November 06, 2025
We ask two fundamental questions to define specificity:
• Is the training transferring its qualities to the sport? Yes, training must always aim for transfer to the sport being played.
• Is simulating the sport movement by overloading it useful? Absolutely not, one should not simulate the sport movement by merely overloading it.
Training must aim to improve physical performance in the sport. Specific objectives include:
• Improve physical performance: If it does not directly affect the physical level, the training is incorrect or not specific.
• Work on the underlying physical qualities of sport skills: This is a central goal.
• Individualized training: It must always be at the core of preparation.
• Stimulate the most relevant energy systems: For example, the aerobic system for a marathon runner, and both aerobic and anaerobic for a soccer player.
• Develop fundamental physical qualities: Physical strength, power, speed, and endurance.
• Injury prevention: Prepare muscles and joints at higher risk to decrease the risk of injury.

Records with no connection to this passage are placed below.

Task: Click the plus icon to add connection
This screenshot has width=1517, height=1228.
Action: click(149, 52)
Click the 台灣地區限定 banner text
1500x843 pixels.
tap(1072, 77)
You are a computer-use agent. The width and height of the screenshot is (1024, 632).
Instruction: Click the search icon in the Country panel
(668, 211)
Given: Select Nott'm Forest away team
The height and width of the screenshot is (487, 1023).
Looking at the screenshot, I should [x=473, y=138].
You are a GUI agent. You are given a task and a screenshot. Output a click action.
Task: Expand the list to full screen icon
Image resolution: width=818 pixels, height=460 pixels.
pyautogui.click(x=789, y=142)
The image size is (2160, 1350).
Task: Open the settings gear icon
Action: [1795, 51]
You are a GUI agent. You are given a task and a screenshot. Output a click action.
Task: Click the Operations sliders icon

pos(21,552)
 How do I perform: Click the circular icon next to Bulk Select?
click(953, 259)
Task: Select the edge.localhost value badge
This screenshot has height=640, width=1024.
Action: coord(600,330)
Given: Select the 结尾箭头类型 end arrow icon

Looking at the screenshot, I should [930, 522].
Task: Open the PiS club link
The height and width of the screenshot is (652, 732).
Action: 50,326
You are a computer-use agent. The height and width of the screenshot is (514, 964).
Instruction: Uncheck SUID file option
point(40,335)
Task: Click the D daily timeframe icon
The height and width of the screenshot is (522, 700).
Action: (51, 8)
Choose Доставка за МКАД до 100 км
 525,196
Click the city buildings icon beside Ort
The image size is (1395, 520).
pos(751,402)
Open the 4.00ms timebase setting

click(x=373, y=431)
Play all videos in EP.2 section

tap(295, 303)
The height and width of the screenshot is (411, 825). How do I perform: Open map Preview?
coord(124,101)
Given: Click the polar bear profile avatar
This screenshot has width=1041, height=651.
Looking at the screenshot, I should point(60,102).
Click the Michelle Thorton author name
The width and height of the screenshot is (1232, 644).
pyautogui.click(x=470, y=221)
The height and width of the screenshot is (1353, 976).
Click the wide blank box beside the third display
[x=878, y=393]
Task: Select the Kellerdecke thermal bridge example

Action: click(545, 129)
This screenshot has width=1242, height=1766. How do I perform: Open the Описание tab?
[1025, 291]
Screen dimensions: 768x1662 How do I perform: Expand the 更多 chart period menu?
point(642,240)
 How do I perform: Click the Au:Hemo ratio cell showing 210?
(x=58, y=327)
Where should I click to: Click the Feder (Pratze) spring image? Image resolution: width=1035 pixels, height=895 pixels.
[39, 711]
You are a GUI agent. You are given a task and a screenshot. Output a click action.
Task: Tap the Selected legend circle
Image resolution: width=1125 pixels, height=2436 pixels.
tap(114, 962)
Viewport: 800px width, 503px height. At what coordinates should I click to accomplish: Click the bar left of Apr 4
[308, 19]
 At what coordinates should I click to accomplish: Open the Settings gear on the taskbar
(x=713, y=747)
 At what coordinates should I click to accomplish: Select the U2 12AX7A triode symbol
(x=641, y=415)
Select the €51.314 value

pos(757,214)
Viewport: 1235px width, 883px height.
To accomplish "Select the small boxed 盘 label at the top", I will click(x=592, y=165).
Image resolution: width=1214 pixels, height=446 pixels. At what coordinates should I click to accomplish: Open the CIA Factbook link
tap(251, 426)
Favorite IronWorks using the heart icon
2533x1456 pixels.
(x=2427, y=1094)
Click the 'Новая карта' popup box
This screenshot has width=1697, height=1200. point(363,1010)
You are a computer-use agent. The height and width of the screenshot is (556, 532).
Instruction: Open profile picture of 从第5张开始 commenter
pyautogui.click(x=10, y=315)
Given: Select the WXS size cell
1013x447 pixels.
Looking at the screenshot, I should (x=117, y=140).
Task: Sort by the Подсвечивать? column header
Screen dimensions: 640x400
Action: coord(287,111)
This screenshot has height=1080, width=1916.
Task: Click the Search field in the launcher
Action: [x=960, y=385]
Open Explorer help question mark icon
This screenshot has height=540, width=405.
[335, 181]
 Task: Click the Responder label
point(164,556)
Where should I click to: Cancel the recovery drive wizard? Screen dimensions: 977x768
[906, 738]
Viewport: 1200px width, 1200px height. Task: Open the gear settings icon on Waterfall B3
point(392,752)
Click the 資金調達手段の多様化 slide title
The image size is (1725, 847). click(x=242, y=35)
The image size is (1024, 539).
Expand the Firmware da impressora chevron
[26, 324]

• Fill the physical gaps of the individual athlete: Work at an individual level
The following must be strictly avoided:
• Drills and exercises that perfectly simulate the sport movement by merely overloading the exact movement. Examples:
◦ Boxers using 2 kg weights for shadow boxing or fake sparring.
◦ Exercises with a ball (such as broad jumps with a ball in hand for a basketball player, or strength exercises with a ball at the foot for a soccer player).
• Insufficient stimulus to create adaptations: The body does not want to adapt (become more muscular, strong, fast, explosive) unless forced by adequate stimuli. Simulating the competitive event or sport skill by adding load does not allow for the expression of the necessary strength to achieve the desired adaptation.
• Disruption (negative modification) of the sport skill: Placing weights on the wrist or arm to overload shooting in basketball can negatively influence the skill. To improve a sport skill, one must simply practice it under the same playing conditions. The most sport-specific training for a skill is practicing the sport itself.
• No overloaded exercise allows the same level of variables and demands imposed by the sport: Sport is chaotic by nature, while the weight room, plyometrics, and sprint training should not be. These environments must focus on the underlying physical components that will then transfer to the sport.
The solution is “general athletic preparation,” which can also be defined as “sport-specific” provided that the concept of specificity is understood correctly and not as overloading the movement in competition. In summary, correct athletic preparation involves:
• Working on the underlying physical qualities that will serve the sport.
• Respecting the principles of training: Providing the right stimulus, progressive overload, and individualization.
• Practicing the sport as much as possible.
• Having enormous consistency and giving it time: Results are obtained not in 3 months, but in years.